Without women in scholarly research and leadership or decision-making positions, gender discrimination and inconsistencies are rarely recognized as a problem to be resolved.
“We must also do more research to understand women’s aspirations and effectiveness in conservation and natural resource management.
“It is important to recognize and deal with the heavy workloads that women bear outside the workplace – such as the tasks of caring for the family and providing for the family – as this has been evident in every culture we have studied.
“Finally, we need to fill the gap in understanding the gendered use of resources, and the different access to resources that men and women often have.”
Dr Pat said the initial efforts were at work to help turn the tide, but that much more needs to be done.
“In Papua New Guinea, The Nature Conservancy has partnered with CARE to conduct a gender audit for its conservation program, and is working with all staff to conduct gender-based training,” she said.

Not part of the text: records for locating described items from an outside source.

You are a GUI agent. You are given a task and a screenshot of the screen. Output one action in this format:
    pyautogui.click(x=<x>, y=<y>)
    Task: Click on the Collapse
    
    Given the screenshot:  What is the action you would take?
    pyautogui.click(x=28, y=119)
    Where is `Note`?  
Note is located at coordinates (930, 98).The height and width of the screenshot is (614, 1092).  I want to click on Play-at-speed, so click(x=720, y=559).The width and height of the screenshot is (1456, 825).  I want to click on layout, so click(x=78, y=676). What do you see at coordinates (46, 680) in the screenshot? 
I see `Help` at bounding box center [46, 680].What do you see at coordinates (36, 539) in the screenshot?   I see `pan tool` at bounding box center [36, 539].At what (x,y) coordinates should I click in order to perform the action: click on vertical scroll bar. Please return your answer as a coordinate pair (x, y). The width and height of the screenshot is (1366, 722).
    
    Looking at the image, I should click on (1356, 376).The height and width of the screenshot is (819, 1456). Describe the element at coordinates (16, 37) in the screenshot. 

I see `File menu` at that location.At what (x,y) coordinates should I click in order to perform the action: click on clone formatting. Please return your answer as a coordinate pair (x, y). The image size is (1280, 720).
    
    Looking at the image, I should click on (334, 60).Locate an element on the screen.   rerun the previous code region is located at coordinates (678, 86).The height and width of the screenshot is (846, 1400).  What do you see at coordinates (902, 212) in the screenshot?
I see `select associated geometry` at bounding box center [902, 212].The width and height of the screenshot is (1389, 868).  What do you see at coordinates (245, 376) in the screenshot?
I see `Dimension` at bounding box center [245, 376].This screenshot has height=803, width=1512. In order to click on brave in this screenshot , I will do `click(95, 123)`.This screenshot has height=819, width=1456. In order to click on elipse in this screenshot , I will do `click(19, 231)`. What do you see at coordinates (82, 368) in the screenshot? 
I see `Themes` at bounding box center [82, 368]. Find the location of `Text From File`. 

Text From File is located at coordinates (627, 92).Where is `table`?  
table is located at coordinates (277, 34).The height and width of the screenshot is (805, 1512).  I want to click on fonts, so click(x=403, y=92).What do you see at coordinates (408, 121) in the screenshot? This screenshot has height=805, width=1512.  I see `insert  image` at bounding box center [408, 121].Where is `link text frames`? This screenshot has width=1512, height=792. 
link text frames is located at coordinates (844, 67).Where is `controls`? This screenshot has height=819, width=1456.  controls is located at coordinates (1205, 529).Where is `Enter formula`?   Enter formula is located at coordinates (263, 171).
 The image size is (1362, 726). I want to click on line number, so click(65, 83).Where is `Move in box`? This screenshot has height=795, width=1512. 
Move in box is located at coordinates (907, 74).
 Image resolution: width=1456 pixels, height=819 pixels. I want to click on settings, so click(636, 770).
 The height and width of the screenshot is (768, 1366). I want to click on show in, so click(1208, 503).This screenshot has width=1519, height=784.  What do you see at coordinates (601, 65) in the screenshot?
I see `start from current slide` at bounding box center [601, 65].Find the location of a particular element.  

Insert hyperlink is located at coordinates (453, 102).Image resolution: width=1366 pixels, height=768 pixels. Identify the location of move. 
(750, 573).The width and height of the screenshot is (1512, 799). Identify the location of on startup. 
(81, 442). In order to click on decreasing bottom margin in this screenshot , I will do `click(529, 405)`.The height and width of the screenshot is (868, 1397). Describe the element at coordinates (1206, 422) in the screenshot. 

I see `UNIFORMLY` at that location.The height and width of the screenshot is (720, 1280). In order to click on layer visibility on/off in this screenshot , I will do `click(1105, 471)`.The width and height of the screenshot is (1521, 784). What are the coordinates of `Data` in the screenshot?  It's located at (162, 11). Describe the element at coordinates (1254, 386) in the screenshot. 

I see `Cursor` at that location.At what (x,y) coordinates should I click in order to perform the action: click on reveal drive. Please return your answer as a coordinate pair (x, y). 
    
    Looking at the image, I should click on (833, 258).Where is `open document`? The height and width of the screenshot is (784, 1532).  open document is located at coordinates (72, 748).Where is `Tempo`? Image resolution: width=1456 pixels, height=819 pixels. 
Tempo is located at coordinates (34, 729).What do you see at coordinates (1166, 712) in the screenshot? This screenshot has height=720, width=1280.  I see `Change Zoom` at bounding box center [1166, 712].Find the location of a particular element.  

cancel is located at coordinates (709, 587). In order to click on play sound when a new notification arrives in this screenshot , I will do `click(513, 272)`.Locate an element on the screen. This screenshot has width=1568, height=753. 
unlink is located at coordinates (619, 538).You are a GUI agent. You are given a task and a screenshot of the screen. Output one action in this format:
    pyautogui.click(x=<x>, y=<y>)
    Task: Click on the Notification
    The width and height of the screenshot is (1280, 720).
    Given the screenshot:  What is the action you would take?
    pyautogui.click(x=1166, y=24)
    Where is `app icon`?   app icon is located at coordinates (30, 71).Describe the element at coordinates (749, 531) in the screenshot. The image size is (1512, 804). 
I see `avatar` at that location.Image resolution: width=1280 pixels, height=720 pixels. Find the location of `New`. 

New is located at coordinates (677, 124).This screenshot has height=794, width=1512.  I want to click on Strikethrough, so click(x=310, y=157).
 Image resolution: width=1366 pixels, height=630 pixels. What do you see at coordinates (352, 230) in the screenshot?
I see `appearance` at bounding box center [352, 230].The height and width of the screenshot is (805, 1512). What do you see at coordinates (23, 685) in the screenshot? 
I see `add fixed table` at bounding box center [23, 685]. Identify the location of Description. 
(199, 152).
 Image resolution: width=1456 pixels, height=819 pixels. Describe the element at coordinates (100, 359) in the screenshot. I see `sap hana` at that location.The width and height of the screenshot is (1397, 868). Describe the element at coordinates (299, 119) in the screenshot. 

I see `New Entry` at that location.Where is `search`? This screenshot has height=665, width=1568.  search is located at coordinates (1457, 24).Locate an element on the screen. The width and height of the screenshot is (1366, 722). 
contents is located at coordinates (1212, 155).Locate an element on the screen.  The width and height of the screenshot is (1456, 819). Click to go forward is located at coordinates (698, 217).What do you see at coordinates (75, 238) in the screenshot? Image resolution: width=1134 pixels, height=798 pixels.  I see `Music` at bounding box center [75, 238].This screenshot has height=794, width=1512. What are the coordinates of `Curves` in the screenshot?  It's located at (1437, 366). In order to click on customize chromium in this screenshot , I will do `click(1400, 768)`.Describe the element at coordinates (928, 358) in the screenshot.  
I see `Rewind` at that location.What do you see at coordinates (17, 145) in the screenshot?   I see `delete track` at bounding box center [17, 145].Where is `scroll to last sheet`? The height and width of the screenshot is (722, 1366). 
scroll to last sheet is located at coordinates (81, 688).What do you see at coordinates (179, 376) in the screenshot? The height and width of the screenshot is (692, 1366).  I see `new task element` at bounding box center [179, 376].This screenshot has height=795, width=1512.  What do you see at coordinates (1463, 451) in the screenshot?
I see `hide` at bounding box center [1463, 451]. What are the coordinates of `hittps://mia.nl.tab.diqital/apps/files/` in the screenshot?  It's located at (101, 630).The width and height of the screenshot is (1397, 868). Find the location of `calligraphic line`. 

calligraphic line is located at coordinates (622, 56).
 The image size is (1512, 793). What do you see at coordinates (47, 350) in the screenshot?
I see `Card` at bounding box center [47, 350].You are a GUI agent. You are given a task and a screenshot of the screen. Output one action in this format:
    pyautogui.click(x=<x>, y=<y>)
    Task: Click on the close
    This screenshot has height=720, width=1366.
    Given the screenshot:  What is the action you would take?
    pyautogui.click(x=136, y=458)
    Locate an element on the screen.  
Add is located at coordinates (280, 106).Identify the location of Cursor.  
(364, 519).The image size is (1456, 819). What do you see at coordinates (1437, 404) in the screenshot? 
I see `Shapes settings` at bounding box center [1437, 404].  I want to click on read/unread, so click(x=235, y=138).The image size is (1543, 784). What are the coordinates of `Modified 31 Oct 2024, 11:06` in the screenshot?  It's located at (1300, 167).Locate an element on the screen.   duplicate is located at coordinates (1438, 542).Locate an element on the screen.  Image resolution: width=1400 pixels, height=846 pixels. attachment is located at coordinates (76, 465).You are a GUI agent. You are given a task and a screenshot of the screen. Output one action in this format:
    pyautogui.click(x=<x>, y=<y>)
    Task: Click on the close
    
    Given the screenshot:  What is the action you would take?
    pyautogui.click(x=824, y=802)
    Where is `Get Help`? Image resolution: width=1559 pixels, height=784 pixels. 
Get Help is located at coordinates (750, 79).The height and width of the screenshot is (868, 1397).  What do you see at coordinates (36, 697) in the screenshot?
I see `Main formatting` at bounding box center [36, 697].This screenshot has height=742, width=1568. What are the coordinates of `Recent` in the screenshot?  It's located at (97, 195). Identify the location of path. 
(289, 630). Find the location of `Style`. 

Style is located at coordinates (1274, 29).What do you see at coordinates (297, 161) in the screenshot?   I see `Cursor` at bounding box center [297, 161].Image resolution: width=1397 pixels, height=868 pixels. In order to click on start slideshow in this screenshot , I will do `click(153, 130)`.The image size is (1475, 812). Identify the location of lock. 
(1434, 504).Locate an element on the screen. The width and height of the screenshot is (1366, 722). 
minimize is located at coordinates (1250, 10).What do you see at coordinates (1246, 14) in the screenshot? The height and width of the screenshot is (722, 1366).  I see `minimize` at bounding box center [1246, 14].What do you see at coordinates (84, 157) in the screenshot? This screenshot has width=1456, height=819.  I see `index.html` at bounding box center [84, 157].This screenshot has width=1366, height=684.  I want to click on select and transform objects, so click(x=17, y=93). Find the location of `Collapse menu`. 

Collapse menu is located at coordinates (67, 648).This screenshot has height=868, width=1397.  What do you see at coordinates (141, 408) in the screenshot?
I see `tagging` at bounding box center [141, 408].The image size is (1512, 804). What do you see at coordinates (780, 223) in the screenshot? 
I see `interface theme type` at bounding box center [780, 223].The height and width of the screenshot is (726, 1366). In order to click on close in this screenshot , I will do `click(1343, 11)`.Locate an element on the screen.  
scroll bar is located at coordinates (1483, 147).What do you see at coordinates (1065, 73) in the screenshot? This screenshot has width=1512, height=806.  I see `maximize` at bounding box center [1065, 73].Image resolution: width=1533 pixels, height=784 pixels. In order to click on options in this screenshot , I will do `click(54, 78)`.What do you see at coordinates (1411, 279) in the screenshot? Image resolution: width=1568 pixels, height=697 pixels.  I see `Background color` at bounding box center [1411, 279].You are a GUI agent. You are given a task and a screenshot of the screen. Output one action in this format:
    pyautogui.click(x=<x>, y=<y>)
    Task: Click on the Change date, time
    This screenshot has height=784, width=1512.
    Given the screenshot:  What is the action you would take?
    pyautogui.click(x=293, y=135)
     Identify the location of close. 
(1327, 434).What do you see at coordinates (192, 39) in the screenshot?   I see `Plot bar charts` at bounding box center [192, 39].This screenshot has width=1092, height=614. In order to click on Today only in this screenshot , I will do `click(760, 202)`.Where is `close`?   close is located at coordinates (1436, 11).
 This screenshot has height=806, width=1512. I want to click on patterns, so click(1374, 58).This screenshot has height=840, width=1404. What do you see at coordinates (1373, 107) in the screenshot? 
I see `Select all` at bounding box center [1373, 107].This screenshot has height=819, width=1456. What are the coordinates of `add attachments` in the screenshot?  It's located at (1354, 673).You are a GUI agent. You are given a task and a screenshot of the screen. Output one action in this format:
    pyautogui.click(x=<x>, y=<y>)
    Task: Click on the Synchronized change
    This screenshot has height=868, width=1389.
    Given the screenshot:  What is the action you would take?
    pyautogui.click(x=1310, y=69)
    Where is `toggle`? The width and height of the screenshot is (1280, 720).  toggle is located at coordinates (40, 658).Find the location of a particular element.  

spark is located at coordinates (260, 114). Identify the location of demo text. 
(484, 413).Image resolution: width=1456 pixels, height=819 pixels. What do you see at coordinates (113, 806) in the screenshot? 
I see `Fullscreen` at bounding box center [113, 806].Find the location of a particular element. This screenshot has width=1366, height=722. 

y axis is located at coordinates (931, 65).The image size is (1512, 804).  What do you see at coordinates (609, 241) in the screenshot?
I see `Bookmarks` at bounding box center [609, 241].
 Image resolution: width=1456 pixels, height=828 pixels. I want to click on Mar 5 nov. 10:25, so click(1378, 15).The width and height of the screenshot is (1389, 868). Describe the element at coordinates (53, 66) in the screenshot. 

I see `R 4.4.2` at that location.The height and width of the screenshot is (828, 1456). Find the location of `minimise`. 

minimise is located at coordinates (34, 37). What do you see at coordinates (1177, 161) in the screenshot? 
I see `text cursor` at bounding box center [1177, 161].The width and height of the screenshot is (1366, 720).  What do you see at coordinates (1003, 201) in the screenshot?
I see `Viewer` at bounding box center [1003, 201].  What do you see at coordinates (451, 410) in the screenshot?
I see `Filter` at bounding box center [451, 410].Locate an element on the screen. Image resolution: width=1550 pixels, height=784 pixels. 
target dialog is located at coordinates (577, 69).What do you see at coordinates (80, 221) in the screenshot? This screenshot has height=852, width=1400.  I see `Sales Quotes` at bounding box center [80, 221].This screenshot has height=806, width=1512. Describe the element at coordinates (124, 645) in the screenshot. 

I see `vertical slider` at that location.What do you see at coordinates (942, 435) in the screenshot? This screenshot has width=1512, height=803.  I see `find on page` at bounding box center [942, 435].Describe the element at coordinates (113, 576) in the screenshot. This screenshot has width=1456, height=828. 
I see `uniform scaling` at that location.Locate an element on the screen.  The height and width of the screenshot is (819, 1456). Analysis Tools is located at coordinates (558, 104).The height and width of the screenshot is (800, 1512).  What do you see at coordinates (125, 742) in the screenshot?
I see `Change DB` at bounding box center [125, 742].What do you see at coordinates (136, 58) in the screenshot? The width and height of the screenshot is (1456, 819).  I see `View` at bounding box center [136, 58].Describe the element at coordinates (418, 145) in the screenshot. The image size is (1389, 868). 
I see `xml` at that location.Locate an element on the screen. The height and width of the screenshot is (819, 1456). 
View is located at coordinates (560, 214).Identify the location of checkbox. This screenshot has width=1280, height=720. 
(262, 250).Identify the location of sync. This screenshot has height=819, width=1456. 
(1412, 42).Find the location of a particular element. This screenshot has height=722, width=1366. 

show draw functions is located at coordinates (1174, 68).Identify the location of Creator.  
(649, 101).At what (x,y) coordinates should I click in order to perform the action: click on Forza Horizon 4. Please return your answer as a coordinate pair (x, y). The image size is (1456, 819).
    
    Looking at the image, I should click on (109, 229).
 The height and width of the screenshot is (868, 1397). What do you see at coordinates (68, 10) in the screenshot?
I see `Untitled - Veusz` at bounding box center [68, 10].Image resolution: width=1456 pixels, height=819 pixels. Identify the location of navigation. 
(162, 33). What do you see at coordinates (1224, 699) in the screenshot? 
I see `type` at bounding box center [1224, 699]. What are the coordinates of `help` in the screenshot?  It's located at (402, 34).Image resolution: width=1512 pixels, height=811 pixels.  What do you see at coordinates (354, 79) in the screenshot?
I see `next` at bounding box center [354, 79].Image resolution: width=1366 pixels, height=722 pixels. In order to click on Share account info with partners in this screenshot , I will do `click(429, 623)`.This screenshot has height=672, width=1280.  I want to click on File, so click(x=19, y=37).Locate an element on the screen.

“They have also developed a new program called Mangoro Market Meri, led by co-author Ruth Konya, which enables women to drive conservation and economic decisions about mangrove resources in their communities.
“At the University of Queensland, we are signatories to the SWAN Athena Charter – 10 key principles to help advance gender equality, diversity and inclusion.
“It’s a start, but there’s still a long way to go – this is a global problem – so let’s build a more equal planet, while we work to protect it.”
The research has been published in The Oryx – International Journal of Conservation (DOI: 10.1017 / S0030605320001349).